**REQUIREMENT:** Please reproduce the records exactly, leaving out any pictures.

**DATA UNDER STUDY:**
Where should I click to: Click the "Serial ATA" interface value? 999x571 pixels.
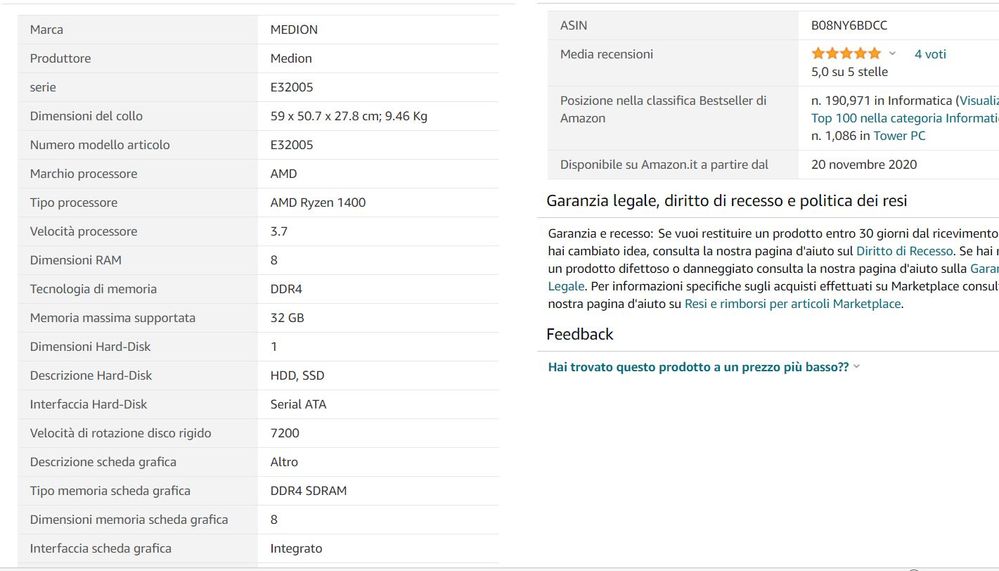tap(298, 405)
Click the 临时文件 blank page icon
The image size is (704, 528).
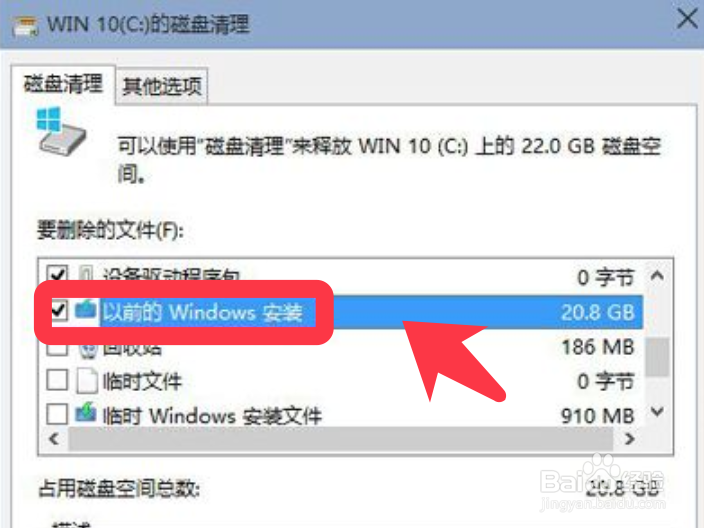[87, 381]
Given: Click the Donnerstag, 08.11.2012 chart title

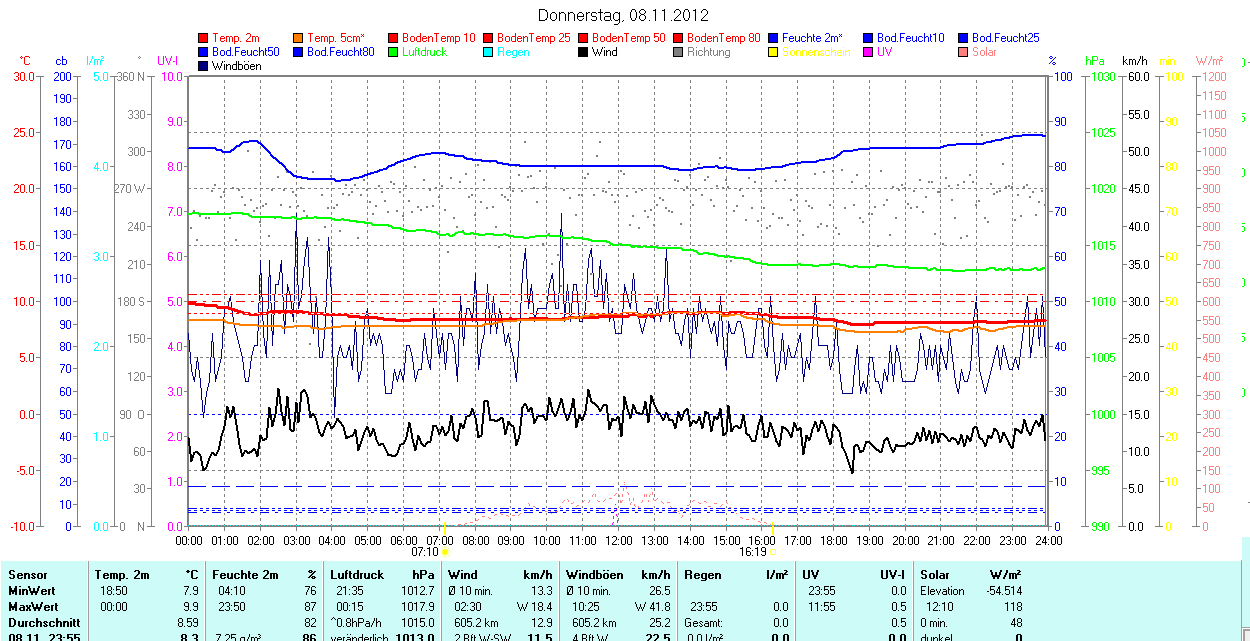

**OUTPUT FOR THIS TASK:**
Where should I click to: Click the "Serial ATA" interface value? 999x571 pixels.
tap(298, 405)
Click the 临时文件 blank page icon
The image size is (704, 528).
[87, 381]
Given: Click the Donnerstag, 08.11.2012 chart title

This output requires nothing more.